Do this: Could you edit the lines of the material from the one containing "Task: Focus the Code postal/Zip code field" through the end of the material, both ends included, so that "screenshot" is replaced with "image" and nothing else changes? Leave the pictures out of the answer.

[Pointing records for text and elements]

^^^^^^^^

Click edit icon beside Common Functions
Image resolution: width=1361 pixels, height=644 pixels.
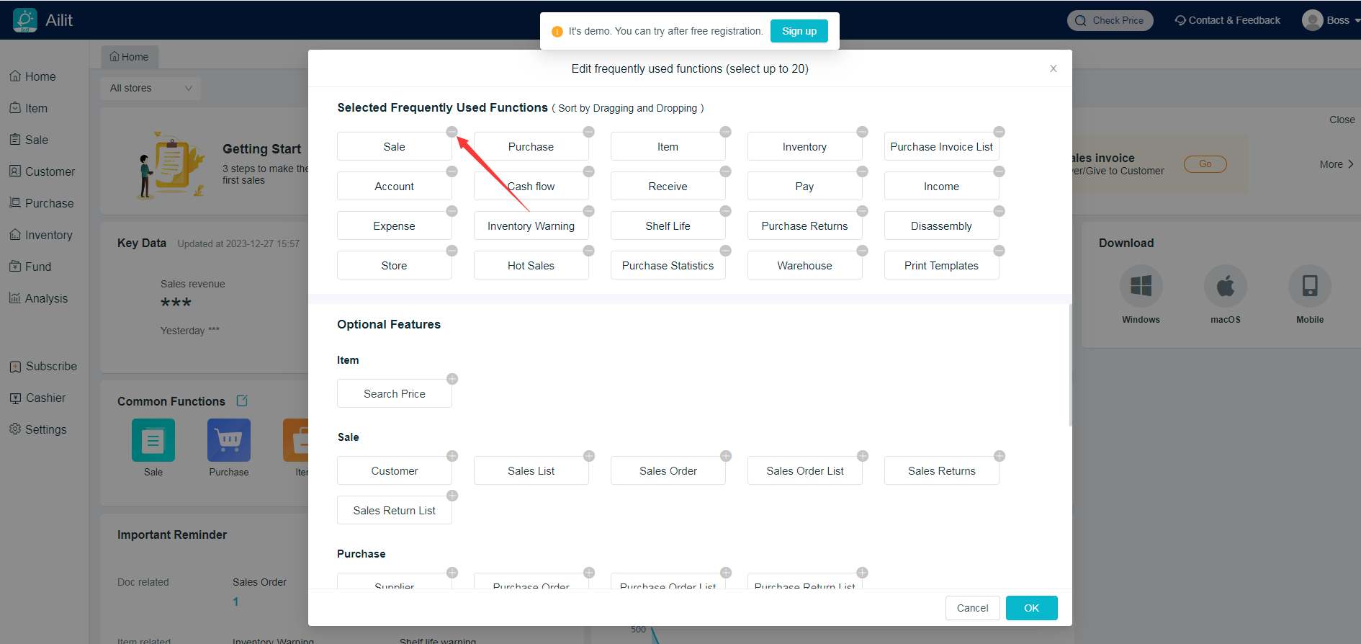click(x=242, y=401)
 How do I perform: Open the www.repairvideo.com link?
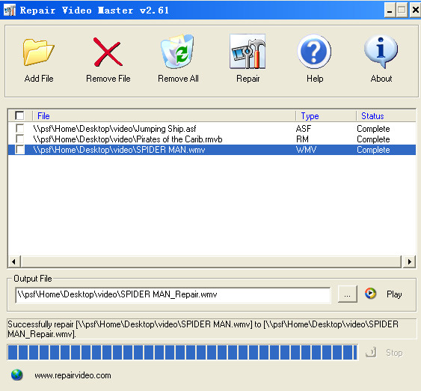click(x=73, y=375)
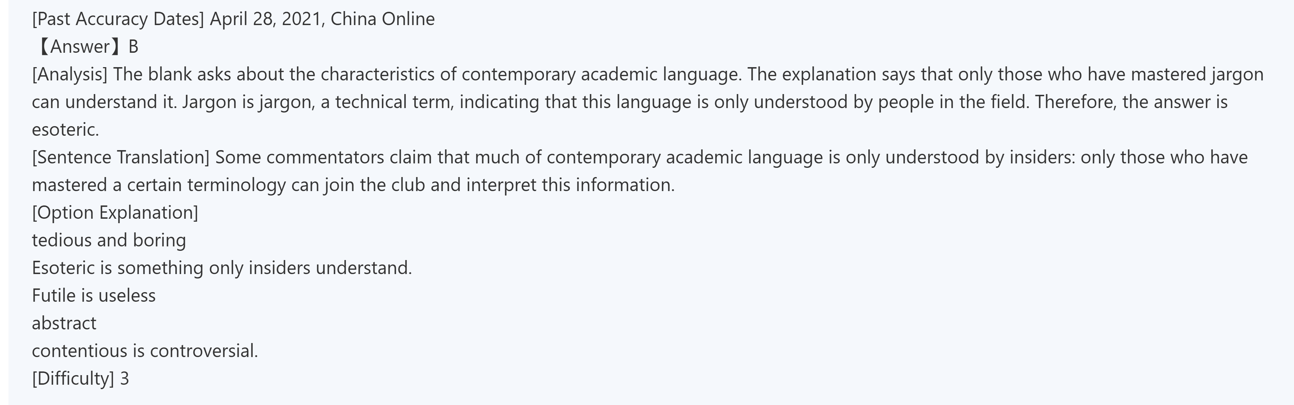1294x405 pixels.
Task: Click the [Option Explanation] heading
Action: pyautogui.click(x=115, y=213)
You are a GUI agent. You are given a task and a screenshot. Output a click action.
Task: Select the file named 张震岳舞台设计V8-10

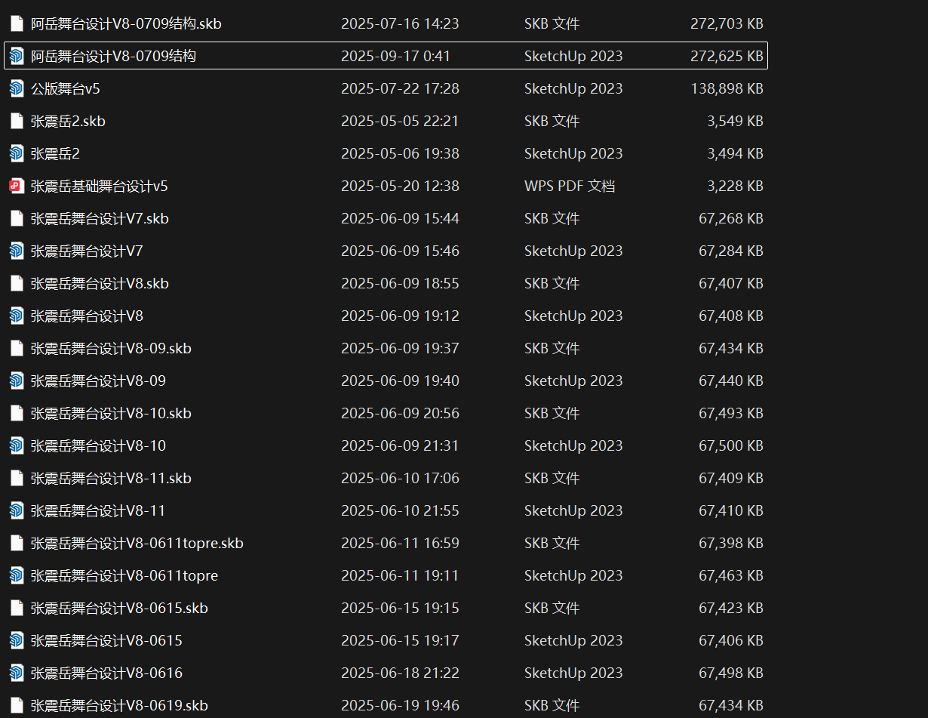coord(98,445)
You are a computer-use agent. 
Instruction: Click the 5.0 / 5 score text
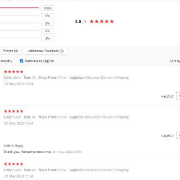click(x=81, y=22)
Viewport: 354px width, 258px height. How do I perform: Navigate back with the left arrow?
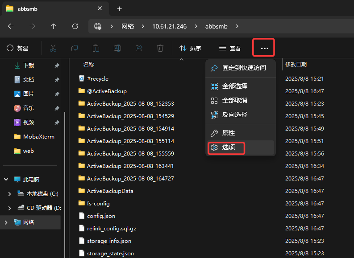pyautogui.click(x=11, y=26)
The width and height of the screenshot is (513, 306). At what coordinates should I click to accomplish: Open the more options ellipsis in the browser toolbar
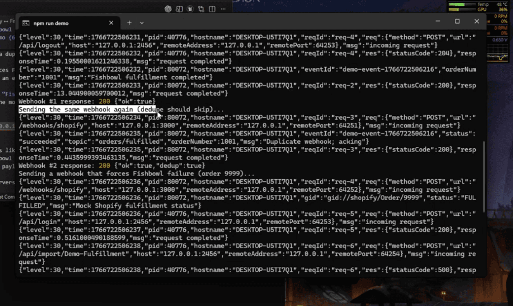tap(223, 9)
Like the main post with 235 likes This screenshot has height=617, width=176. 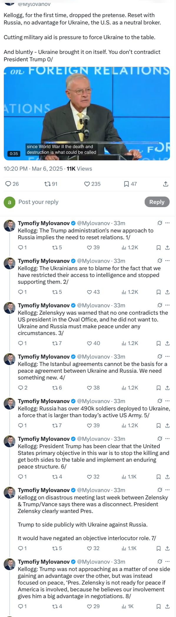tap(87, 184)
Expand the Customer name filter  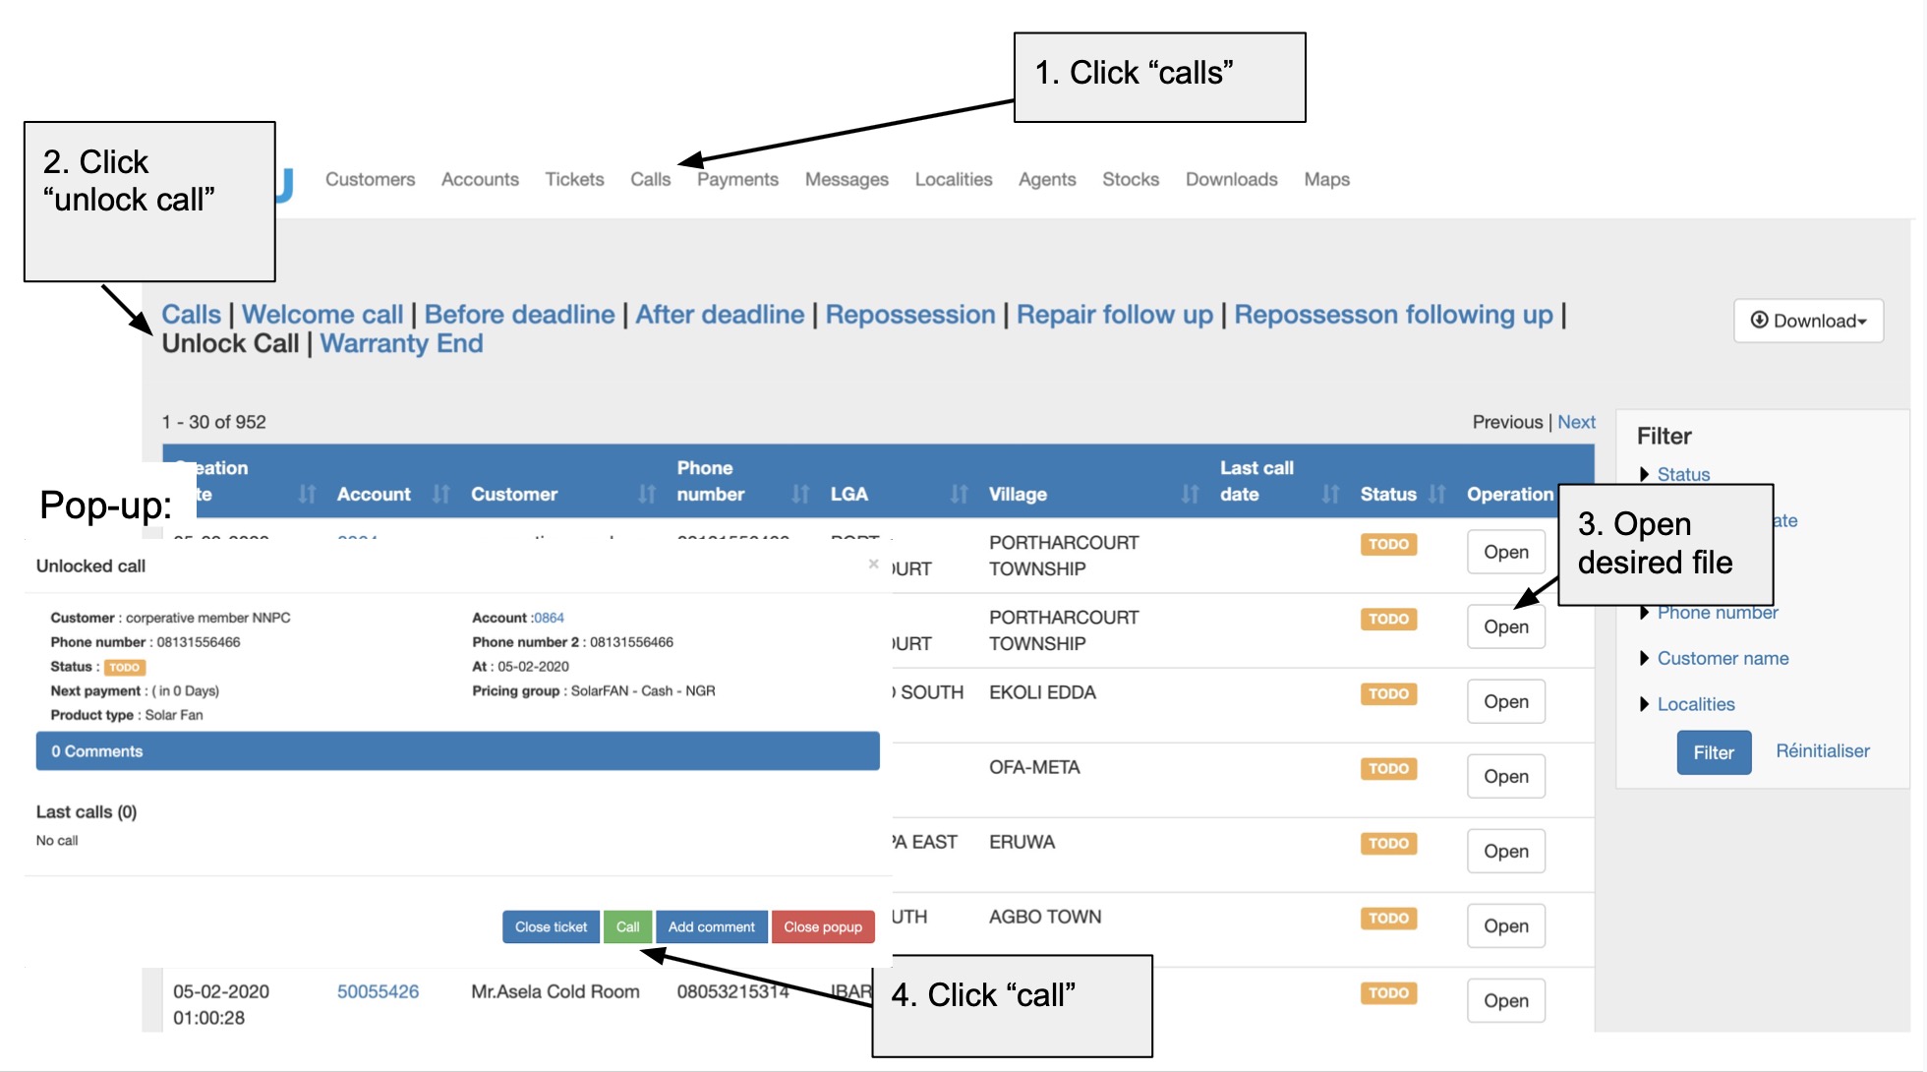[x=1722, y=658]
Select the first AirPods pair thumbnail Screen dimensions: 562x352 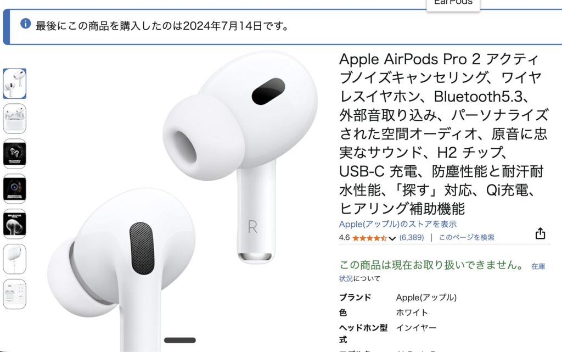tap(15, 83)
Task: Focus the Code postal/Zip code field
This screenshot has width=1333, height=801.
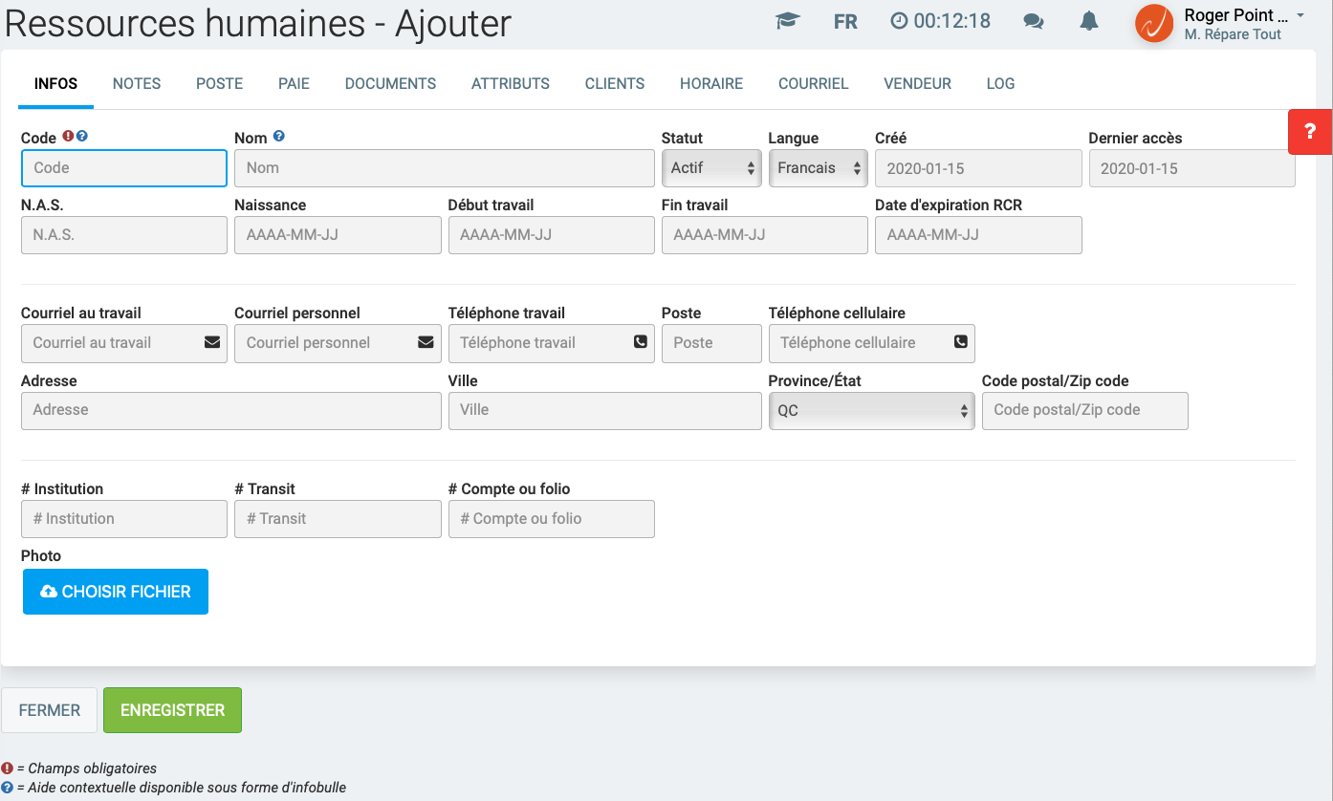Action: click(1084, 411)
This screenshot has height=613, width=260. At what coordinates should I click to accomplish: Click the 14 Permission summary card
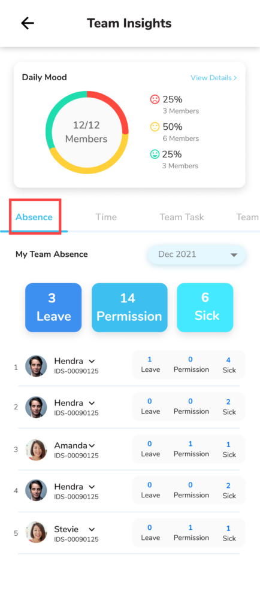point(129,307)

^^^^^^^^

Task output:
Task: Focus the Code postal/Zip code field
This image has width=1333, height=801.
Action: click(1084, 411)
This image has height=613, width=260. At what coordinates should I click to accomplish: Click the 14 Permission summary card
point(129,307)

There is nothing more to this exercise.